Als Elizabeth Holmes wegen Betrugs ins Gefängnis muss, bleiben Fragen zu ihren Motiven offen


SAN JOSE, Kalifornien (AP) – Während Elizabeth Holmes sich darauf vorbereitet, nächste Woche ins Gefängnis zu kommen, geht das Strafverfahren, das den Bluttest-Betrug im Kern ihres Theranos-Startups ans Licht brachte, in die letzte Phase.

Die elfjährige Haftstrafe stellt eine Entschädigung für die großäugige Frau dar, die die „Tech-Bro“-Kultur durchbrach und zu einer der berühmtesten Unternehmerinnen des Silicon Valley wurde, nur um dann als Betrügerin entlarvt zu werden. Im Laufe der Zeit wurde Holmes zum Symbol für die schamlose Übertreibung, die oft die Startup-Kultur durchdringt.

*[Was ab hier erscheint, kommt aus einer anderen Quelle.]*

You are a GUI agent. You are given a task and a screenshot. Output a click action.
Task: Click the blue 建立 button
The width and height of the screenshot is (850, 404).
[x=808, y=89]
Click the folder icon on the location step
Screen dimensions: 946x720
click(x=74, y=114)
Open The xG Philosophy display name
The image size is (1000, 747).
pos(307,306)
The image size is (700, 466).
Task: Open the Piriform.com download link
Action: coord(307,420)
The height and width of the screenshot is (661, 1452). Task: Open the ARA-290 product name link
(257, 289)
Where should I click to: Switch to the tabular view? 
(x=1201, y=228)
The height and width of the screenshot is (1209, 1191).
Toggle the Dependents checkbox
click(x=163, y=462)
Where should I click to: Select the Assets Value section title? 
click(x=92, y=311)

Aber es bleiben immer noch Fragen zu ihren wahren Absichten bestehen – so viele, dass sogar der Bundesrichter, der ihren Prozess leitete, verwirrt zu sein schien. Und Holmes‘ Verteidiger fragen sich weiterhin, ob die Strafe zum Verbrechen passt.

Mit ihren 39 Jahren dürfte sie am ehesten als der Ikarus des Silicon Valley in Erinnerung bleiben – eine hochfliegende Unternehmerin voller rücksichtslosem Ehrgeiz, deren Odyssee in Verurteilungen wegen Betrugs und Verschwörung gipfelte.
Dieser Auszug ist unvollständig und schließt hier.